Anti-tank shell discovered at Rufford Abbey Country Park
Rufford Abbey Country Park’s colourful history was revealed when an anti-tank shell was discovered during remedial works.
Turf was being removed as part of work to reduce soil compaction when the shell was discovered.
Councillor John Cottee, communities and place committee chairman at Nottinghamshire County Council said: “Rufford Abbey has a fascinating history and has witnessed so many different periods of English history from medieval and Elizabethan times, through the war years to today’s country park which attracts well over 350,000 visitors each year.
During the First World War Rufford made rough-cut wooden coffins for the dead.
The estate, house and contents were eventually taken over by the Army in 1939 during the Second World War and the Leicestershire Yeomanry, 6th Cavalry Brigade were stationed there, arriving as horse-mounted troops, and leaving as motorised artillery.
About 20 army huts were constructed and these later housed Italian prisoners of war.
Wartime damage, coal mining subsidence and neglect left the Abbey and its grounds in a sorry state.
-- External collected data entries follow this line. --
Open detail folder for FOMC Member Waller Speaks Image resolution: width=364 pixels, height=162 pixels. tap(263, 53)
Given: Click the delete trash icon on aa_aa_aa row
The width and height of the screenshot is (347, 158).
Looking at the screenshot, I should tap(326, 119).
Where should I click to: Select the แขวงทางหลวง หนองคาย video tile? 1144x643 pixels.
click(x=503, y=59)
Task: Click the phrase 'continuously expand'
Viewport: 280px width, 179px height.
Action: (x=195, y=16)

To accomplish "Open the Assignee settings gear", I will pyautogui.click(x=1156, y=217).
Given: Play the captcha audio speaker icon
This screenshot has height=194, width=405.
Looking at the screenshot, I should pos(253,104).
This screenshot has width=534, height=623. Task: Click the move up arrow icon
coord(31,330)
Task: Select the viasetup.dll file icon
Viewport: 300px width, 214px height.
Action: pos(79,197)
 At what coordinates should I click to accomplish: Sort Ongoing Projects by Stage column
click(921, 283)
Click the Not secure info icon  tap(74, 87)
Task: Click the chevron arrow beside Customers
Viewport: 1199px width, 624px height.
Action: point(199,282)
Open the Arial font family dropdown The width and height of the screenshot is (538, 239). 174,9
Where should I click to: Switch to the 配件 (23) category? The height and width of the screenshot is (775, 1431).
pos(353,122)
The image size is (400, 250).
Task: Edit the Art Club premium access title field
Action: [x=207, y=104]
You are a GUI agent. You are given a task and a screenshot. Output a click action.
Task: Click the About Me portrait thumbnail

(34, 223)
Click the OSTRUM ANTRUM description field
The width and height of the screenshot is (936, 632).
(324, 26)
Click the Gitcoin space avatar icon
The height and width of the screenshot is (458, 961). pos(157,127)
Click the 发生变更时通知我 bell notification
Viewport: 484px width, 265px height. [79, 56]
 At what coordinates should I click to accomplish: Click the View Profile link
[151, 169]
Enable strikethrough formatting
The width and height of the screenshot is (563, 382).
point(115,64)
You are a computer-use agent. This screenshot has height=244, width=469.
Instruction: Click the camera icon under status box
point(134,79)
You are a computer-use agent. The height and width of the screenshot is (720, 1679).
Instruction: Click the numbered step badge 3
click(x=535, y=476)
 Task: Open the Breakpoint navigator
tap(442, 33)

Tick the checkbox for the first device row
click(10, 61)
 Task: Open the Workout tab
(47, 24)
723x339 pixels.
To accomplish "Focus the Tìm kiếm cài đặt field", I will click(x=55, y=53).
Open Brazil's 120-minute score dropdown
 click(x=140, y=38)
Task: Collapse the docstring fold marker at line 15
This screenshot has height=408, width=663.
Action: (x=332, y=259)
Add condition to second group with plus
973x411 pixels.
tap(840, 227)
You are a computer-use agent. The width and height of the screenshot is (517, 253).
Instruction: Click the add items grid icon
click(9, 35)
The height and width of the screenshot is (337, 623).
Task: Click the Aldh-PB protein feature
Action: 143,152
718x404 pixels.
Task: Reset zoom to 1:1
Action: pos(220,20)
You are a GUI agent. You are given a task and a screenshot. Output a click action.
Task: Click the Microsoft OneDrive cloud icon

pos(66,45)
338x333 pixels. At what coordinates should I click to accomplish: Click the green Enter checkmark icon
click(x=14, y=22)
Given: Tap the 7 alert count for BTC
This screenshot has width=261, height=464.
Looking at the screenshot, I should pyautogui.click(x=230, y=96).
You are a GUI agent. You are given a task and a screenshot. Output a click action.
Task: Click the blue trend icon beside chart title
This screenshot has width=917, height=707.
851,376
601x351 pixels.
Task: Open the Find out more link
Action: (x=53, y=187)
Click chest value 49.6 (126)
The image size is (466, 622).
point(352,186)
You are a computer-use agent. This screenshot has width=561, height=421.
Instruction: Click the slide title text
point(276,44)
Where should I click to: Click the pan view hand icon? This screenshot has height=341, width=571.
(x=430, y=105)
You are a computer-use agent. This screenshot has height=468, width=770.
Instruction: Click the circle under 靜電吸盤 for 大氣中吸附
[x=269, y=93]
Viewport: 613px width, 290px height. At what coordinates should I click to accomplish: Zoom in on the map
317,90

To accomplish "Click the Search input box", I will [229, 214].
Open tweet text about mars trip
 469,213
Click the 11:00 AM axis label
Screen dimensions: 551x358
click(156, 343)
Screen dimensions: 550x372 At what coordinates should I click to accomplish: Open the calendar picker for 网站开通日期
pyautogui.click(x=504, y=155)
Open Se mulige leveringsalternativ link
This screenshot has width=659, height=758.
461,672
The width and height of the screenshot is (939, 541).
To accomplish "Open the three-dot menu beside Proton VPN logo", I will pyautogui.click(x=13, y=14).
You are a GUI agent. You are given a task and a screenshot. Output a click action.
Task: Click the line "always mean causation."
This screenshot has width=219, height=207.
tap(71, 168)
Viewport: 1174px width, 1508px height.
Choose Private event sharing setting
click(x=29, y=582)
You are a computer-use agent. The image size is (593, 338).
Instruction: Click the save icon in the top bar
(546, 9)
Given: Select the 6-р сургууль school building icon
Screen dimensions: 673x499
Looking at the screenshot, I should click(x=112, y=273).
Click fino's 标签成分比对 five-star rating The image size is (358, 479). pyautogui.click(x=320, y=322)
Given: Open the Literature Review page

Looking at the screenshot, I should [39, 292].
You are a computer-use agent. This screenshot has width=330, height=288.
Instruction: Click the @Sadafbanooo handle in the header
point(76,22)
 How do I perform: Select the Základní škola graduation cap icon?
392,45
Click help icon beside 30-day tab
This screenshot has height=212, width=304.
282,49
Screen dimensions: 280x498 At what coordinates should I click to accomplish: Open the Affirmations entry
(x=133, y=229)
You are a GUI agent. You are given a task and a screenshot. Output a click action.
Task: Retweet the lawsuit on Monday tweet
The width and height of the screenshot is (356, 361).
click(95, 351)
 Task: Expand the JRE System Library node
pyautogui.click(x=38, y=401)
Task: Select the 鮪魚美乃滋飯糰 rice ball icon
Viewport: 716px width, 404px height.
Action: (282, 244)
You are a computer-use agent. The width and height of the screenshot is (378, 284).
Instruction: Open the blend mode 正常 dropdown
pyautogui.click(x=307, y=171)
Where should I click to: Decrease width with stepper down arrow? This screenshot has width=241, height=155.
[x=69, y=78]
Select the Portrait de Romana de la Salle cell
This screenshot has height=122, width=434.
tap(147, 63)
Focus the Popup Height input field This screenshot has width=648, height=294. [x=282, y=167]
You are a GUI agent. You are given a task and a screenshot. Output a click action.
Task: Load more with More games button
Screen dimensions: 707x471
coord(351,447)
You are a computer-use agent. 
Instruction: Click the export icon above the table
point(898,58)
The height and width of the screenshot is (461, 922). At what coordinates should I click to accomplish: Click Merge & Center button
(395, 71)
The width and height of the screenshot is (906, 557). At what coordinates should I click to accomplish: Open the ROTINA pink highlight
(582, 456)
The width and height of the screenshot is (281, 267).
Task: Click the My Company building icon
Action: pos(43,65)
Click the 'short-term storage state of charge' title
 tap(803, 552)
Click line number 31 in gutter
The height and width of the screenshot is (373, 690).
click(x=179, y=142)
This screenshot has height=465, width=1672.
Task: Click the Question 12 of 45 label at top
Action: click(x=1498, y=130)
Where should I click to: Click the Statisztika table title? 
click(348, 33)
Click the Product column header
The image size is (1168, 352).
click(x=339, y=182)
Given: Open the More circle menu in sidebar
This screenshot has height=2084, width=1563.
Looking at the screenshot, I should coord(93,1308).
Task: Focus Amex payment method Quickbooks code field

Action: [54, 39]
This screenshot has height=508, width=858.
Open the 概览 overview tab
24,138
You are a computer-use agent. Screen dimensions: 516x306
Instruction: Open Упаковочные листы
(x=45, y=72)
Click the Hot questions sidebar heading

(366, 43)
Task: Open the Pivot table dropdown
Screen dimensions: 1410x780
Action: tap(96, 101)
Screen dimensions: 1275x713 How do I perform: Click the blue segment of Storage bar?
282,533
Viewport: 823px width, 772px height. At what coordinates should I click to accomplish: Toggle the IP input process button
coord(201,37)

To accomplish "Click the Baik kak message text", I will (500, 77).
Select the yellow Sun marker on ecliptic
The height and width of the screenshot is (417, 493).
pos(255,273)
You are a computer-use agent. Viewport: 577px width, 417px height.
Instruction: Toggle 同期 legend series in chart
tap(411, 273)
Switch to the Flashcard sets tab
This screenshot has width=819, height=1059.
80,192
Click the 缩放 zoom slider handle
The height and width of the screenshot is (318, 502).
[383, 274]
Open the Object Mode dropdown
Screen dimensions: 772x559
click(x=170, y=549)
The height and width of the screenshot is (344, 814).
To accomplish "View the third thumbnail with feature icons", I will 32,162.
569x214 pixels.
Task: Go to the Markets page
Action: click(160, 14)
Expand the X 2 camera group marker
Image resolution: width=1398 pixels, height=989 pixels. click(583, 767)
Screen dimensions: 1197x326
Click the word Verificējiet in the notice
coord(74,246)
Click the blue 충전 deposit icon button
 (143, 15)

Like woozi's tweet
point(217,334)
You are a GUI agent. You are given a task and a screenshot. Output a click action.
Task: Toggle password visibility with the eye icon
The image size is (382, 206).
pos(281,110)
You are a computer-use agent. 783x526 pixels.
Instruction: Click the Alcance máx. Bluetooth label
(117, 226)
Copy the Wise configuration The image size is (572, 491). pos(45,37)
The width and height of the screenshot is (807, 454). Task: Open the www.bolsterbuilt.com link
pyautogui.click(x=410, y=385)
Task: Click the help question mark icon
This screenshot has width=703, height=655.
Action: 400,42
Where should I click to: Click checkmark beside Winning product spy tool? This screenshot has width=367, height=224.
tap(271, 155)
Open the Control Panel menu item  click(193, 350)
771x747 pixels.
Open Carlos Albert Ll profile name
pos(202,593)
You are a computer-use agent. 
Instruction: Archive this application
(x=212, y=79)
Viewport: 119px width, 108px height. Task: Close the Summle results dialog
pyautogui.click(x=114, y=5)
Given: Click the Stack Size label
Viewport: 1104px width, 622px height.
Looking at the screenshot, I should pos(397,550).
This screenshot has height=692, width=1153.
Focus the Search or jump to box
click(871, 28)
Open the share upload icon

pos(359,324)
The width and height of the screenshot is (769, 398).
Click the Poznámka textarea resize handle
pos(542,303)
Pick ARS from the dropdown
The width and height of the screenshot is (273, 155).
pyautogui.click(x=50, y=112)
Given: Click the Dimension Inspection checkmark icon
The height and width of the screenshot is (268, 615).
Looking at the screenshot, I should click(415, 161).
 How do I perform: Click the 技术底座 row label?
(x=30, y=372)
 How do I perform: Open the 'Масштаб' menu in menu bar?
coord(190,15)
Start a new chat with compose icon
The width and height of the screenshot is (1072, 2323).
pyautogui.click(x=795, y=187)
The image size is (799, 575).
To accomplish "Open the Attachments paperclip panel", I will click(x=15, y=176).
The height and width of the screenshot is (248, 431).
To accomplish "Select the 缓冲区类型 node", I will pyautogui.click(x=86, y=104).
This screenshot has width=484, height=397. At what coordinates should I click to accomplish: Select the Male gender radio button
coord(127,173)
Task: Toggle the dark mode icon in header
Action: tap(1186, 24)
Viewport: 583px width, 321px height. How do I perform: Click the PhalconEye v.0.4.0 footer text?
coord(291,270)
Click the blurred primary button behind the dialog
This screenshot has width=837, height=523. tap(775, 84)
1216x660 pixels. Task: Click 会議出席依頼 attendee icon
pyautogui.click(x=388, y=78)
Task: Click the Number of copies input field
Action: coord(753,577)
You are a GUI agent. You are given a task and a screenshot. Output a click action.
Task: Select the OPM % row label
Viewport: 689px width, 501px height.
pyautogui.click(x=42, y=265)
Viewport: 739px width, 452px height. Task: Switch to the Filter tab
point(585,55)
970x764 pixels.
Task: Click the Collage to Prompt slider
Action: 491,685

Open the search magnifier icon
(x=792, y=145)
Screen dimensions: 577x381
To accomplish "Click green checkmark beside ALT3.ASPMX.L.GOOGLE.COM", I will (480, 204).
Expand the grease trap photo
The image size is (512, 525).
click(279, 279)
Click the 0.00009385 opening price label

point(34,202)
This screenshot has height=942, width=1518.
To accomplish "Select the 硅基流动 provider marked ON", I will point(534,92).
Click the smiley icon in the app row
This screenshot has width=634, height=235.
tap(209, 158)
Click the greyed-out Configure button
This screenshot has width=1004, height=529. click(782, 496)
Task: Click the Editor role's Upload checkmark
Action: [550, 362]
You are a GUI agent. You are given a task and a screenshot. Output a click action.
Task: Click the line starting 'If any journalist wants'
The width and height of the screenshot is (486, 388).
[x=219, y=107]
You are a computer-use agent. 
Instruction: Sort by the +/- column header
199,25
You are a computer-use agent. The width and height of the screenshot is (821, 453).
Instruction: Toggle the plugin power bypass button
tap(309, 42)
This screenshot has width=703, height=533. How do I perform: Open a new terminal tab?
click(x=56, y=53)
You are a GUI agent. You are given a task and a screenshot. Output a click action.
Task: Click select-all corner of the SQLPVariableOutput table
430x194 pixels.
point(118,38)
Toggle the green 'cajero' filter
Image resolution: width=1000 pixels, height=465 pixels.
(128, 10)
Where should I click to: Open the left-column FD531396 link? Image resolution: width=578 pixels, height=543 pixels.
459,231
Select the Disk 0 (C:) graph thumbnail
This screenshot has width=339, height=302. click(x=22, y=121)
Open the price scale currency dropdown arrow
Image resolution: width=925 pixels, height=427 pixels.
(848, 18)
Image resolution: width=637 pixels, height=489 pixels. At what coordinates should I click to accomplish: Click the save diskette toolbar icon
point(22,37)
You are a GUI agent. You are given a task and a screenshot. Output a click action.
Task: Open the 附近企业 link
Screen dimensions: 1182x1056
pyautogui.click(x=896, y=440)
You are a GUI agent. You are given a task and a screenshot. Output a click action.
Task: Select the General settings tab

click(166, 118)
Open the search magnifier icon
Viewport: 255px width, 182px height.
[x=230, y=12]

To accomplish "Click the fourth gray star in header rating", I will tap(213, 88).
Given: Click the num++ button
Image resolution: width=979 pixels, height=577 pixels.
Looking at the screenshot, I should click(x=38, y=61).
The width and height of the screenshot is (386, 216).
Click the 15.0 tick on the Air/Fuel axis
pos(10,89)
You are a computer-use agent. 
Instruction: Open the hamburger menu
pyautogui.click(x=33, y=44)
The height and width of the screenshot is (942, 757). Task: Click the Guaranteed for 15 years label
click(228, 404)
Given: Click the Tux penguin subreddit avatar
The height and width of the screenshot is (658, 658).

In 1957 Nottinghamshire County Council bought the house and the remains of its gardens, later opening them as a country park.
Now managed by Parkwood Outdoors on the council’s behalf, the park boasts adventure golf, boating, craft courses and children’s trails.
Councillor Cottee added: “The park’s rich natural and historical features rival the very best in the country and are complemented by areas where visitors can just relax and have fun, including the newly extended play area – it’s one of Nottinghamshire’s favourite attractions and we intend to preserve it for many generations to come.”
Rufford at War, living history weekend is on 28th and 29th September this year.